Dr Darlene McNaughton
Associate Professor/Senior Research Fellow - Faculty of Humanities, Arts, Social Sciences and Education; School of Humanities, Arts, and Social Sciences
Email: dmcnaug3@une.edu.au
Biography
Dr Darlene McNaughton is a social anthropologist whose career has focused on identifying and critically examining forms of hegemony (the dominance of a shared system of ideas, values, and ethics) both in discourse and practice. Most notably, her work has focused on the histories and life experiences of subaltern groups and their interactions with State actors. Dr McNaughton’s discipline-specific research methodology (ethnography) involves spending extended periods of time (often years) living and working with research collaborators. She has undertaken a number of collaborative, community driven research programs in India (1999-2001), North Queensland (2007-2010) Vietnam (2009-2010) and Cape York Peninsula (QLD) (2002-present).

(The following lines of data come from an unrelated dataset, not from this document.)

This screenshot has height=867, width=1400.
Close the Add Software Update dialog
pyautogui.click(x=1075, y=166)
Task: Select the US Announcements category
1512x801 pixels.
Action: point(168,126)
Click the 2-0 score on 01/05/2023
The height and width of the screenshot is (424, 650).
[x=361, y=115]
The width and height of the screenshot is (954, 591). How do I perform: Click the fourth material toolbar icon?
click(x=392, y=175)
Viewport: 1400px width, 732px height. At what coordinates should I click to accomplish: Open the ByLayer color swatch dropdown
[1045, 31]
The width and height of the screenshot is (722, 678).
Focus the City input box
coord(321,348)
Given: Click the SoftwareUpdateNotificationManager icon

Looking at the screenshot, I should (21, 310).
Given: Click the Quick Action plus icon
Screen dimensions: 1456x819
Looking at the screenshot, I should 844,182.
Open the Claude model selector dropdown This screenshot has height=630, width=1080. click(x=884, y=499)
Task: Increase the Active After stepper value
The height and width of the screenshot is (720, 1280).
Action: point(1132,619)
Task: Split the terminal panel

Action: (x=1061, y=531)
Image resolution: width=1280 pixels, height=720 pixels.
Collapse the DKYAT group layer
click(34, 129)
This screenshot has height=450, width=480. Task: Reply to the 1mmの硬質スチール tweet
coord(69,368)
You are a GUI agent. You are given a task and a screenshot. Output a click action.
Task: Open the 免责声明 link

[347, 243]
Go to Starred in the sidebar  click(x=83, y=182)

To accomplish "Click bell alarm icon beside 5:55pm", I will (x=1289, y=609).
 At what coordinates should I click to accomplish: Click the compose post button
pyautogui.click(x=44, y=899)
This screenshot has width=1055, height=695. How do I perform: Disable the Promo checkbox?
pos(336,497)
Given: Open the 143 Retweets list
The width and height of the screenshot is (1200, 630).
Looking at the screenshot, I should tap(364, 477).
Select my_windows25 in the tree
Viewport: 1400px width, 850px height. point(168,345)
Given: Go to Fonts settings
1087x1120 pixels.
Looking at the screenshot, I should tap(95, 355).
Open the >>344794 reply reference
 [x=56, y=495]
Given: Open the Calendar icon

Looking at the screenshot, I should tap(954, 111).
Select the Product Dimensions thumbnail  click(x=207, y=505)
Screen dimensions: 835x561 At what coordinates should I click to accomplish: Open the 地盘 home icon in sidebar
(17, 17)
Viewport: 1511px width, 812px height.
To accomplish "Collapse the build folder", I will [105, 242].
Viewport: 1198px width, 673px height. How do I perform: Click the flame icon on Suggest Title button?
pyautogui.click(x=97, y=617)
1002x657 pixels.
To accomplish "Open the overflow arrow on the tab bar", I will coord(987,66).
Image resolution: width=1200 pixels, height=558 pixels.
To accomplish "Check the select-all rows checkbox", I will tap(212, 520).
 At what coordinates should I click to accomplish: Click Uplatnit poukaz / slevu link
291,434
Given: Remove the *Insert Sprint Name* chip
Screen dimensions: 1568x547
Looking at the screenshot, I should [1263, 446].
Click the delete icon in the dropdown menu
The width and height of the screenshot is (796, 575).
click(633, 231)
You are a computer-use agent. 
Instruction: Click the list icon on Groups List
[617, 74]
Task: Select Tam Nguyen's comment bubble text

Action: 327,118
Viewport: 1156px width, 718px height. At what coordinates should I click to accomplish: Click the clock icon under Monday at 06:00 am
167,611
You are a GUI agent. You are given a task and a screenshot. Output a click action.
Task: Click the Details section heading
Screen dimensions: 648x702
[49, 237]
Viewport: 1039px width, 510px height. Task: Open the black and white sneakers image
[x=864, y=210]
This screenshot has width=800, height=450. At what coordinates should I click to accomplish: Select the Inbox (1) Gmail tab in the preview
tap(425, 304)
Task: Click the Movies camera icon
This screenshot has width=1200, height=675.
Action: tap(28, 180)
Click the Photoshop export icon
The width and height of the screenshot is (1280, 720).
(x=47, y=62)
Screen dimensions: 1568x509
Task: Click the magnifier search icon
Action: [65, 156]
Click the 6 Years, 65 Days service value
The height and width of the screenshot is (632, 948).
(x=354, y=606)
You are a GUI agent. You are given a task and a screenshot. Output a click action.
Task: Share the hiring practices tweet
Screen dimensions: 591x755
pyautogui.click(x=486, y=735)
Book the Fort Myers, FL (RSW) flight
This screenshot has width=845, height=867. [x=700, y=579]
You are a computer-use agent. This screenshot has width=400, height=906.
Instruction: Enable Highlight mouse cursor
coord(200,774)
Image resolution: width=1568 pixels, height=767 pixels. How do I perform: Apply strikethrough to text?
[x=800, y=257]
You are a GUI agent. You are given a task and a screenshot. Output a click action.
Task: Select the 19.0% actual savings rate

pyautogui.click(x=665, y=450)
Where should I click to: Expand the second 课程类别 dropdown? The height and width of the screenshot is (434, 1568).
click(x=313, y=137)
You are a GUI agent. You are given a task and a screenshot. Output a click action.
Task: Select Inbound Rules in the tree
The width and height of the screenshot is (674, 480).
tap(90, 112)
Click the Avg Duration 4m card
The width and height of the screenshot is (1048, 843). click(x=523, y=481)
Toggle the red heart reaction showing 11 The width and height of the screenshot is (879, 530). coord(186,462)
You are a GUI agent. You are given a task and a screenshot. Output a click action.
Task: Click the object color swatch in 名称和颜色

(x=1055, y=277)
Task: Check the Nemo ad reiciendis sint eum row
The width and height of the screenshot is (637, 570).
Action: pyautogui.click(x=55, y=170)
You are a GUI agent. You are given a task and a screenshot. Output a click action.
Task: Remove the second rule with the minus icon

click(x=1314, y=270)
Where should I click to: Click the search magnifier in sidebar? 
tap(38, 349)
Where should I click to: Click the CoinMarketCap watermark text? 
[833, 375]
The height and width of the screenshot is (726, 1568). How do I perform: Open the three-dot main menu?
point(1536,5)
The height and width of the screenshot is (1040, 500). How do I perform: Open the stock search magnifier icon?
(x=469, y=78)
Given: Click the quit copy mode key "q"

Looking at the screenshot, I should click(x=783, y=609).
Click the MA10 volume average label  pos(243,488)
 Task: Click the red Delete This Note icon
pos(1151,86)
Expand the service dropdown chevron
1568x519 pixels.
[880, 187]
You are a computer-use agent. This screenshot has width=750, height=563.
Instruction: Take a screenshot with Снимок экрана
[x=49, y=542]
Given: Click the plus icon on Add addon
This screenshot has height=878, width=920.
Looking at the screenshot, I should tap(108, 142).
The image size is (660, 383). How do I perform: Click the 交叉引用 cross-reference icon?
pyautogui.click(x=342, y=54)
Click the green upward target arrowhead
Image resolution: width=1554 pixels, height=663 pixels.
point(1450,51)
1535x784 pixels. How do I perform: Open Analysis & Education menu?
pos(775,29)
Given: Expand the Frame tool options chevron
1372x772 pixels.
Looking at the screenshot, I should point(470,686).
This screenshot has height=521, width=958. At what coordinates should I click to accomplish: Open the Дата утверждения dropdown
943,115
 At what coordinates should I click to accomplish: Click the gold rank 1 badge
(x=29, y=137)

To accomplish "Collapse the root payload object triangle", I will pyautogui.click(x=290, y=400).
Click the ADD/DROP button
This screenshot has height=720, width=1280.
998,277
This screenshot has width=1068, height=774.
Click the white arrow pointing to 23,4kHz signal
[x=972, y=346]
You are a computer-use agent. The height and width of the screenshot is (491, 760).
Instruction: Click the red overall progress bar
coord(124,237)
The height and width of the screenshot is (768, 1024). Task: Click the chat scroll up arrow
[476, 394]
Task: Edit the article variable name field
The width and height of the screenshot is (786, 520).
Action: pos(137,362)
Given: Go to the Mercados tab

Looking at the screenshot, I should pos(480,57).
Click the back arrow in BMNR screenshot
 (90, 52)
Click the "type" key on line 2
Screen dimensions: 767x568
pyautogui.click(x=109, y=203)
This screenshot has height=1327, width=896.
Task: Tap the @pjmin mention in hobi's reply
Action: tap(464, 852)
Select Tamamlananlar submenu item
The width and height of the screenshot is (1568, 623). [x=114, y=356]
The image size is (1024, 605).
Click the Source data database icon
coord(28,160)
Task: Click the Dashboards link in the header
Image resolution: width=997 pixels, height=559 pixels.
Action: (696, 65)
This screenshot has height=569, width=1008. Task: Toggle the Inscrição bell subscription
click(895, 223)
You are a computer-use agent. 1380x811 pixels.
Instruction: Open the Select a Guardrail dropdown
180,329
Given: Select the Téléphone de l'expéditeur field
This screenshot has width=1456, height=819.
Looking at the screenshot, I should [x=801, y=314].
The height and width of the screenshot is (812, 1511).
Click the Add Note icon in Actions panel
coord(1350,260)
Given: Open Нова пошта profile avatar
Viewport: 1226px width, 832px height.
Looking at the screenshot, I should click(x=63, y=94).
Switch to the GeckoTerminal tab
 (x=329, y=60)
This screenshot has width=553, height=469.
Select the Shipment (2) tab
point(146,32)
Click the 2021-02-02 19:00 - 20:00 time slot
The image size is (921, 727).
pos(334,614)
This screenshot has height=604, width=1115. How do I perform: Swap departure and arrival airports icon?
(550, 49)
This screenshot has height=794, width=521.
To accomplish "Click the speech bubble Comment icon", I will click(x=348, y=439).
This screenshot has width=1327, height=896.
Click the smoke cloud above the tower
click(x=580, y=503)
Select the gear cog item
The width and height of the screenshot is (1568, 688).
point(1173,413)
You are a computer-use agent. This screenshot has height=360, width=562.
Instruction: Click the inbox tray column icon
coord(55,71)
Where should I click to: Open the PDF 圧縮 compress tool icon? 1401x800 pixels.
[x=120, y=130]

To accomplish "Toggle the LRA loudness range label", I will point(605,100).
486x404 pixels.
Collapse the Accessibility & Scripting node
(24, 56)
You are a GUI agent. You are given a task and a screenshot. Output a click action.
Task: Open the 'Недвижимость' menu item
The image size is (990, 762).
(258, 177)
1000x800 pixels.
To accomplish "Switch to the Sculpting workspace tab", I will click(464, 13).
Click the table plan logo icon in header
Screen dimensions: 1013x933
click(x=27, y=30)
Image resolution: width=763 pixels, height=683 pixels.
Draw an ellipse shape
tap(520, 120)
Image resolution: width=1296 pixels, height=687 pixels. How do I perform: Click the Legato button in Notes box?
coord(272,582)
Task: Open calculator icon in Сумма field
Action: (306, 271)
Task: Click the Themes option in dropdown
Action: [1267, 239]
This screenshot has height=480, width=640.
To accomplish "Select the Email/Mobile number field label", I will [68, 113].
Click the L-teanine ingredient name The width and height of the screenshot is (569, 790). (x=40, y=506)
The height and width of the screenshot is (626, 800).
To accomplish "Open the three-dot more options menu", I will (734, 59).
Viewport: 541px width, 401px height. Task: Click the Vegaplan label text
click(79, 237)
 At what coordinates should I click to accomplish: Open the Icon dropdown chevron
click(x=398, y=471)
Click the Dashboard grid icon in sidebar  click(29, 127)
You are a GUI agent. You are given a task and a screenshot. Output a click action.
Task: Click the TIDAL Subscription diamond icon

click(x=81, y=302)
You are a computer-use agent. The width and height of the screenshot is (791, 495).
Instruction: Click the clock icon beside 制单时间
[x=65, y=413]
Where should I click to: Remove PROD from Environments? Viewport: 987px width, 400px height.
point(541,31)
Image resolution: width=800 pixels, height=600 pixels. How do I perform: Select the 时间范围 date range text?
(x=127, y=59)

In her work as an anthropologist of public health and medicine, her research takes a critical lens to the often taken for granted, hegemonic assumptions that underwrite contemporary health policy and practice, both past and present. Dr McNaughton is known nationally and internationally for her work in three key arenas: 1) critical, anthropological analyses of various ‘urgent' public health and biomedical issues (obesity, type two diabetes, Indigenous foodways, dengue fever) and the unintended consequences of prevailing assumptions and approaches; 2) the links between concepts of Country, cultural heritage, health, and wellbeing; and 3) her framework for designing ethical community engagement and developments in qualitative research methods. She has published extensively on these topics (h-index 19), in international peer reviewed journals as well as several edited volumes with major publishing houses, including Bell, McNaughton and Salmon (2011) Alcohol, Tobacco and Obesity: Morality, Mortality and the New Public Health. London: Routledge.
Dr McNaughton currently holds a research position at UNE, focusing on Indigenous history, gender and foodways in Cape York Peninsula (QLD) as part of the Indigenous Foodways in Colonial Cape York Peninsula project, funded by the Australian Research Council (LP170100050), the Western Cape Communities Trust), the Queensland Museums Network (Brisbane), the Chuulangun Aboriginal Corporation, and the Napranum Aboriginal Shire Council (NASC).